Шел уже девятый день, но Эстер поправлялась очень медленно, и было решено продержать ее в больнице еще дней десять. Эстер знала, что стоит только ей ступить ногой за порог больницы, и ее спокойной жизни придет конец, и, прислушиваясь к неумолчному шуму, доносившемуся с улицы, она испытывала страх. Часами она думала о своей бедной матери и томилась без вестей из дому. Когда ей сказали, что ее пришла проведать сестра, лицо у нее вспыхнуло от дурного предчувствия.
— Что случилось, Дженни? Маменьке плохо?
— Мама умерла. Я пришла сообщить тебе об этом. Я бы пришла раньше, да только…
— Мама умерла? О нет, нет, Дженни! Не может быть! Наша бедная мама!
— Да, Эстер, она умерла. Я знала, что ты страшно расстроишься, мы все тоже очень расстроены. Она умерла уже несколько дней назад, а я пришла, чтобы сказать тебе…
— Как так, Дженни? Несколько дней назад?
— Да, уже больше недели, как мы ее схоронили. Очень мы жалели, что ты не могла быть на похоронах. Мы все ходили на кладбище, и у нас были черные банты из крепа, а у отца был креп на шляпе. И все плакали, особенно во время отпевания и когда стояли вокруг могилы, а когда могильщик стал сыпать землю и она так страшно колотилась о крышку гроба, я совсем разревелась. А Джулия просто ополоумела и стала кричать, чтобы ее похоронили вместе с матерью, и мне пришлось увести ее. А потом дома был поминальный обед.
— Ох, Дженни, какое горе! Наша бедная мама ушла от нас навсегда! Расскажи мне, как она умирала. Тихая была кончина? Она не очень страдала?
— Да что тут рассказывать-то. Матери стало плохо почти тут же, как ты от нас ушла. Она мучилась весь день и всю ночь, просто невозможно было оставаться в доме, так она стонала и кричала, — мурашки по телу бегали.
— А потом?
— Ну а потом родился ребенок. Он родился мертвый, а маменька умерла от слабости. От упадка сил, сказал доктор.
Эстер зарылась лицом в подушку. Дженни примолкла; мало-помалу на ее грубоватом, простонародном лице — типичном лице подростка из лондонского предместья — появилось озабоченное недовольное выражение.

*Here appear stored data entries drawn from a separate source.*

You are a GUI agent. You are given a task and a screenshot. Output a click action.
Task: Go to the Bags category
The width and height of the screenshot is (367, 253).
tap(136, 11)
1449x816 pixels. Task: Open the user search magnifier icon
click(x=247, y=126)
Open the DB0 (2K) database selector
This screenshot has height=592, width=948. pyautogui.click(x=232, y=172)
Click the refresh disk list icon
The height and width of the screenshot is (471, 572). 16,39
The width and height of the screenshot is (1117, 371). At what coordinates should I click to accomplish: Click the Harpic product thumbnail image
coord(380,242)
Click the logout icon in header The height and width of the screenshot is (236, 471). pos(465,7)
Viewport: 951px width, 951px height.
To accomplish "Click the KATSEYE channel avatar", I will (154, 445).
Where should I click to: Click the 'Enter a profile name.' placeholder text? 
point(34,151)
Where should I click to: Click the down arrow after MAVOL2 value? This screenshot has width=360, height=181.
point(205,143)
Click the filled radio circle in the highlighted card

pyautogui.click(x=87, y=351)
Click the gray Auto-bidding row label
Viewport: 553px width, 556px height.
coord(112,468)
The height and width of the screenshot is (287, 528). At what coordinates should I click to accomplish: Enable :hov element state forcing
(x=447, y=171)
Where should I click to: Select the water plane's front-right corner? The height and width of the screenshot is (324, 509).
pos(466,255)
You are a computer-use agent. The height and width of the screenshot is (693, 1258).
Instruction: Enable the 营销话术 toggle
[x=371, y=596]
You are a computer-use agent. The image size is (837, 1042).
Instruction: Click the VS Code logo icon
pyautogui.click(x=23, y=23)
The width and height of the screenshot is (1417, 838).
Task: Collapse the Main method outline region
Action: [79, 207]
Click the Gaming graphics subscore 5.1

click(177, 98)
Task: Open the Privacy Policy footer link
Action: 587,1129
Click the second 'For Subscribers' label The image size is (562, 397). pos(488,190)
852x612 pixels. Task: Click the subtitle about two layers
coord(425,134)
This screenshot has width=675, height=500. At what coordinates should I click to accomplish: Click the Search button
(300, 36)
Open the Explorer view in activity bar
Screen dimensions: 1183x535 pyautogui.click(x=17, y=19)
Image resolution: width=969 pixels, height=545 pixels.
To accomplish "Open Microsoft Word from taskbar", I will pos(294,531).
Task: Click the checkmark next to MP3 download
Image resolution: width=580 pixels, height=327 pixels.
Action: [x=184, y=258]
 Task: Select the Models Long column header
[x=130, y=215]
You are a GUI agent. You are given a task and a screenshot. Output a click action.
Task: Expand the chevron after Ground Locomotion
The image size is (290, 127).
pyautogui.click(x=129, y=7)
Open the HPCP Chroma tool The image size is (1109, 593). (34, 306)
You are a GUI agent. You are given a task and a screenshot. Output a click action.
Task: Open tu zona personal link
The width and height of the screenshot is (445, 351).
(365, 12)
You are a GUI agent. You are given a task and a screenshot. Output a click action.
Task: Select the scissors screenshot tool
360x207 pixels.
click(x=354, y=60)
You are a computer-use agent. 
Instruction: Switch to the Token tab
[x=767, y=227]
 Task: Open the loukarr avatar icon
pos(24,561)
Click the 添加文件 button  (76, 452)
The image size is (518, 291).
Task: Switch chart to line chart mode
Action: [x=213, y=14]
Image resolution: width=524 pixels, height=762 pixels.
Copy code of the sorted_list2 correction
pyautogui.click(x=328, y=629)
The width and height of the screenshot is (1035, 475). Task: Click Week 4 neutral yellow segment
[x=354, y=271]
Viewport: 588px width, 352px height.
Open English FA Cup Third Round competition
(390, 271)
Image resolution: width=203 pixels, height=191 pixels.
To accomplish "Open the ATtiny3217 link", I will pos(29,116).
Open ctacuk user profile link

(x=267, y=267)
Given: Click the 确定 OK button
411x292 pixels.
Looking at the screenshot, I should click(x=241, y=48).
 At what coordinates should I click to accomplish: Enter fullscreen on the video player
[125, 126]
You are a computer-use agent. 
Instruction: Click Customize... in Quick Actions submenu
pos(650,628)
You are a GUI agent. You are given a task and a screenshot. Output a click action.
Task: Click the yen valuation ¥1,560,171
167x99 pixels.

— Послушай, Эстер, ты же можешь поплакать, когда я уйду. У меня времени мало, а я еще должна поговорить с тобой о деле.
— Ах, Дженни, зачем ты так! Скажи мне, отец не обижал мать?
— Да он не очень-то о ней беспокоился, почти все время сидел в кабаке. Сказал, что не может жить в доме, где женщина вопит, как зарезанная. Приходила соседка помочь матери, а под конец позвала доктора…
Эстер смотрела на сестру, из глаз ее струились слезы. Женщина, лежавшая на другой койке, высказала свое суждение по поводу того, как глупо поступают некоторые бедняки, оставаясь рожать дома: «Дома, да еще когда муж — пьяница, а в нынешнее-то время они почитай что все такие».
В эту минуту младенец проснулся и потребовал грудь. Крошечные губки ухватили сосок, маленькая ручка уперлась в округлую белую плоть, и на мгновение в глазах Эстер появилось то просветленное выражение нежной заботы, которое придавал Рафаэль устремленному на младенца взгляду своих мадонн. Дженни с интересом разглядывала жадно сосущий маленький ротик, но мысли ее были полны тем главным, что привело ее к сестре.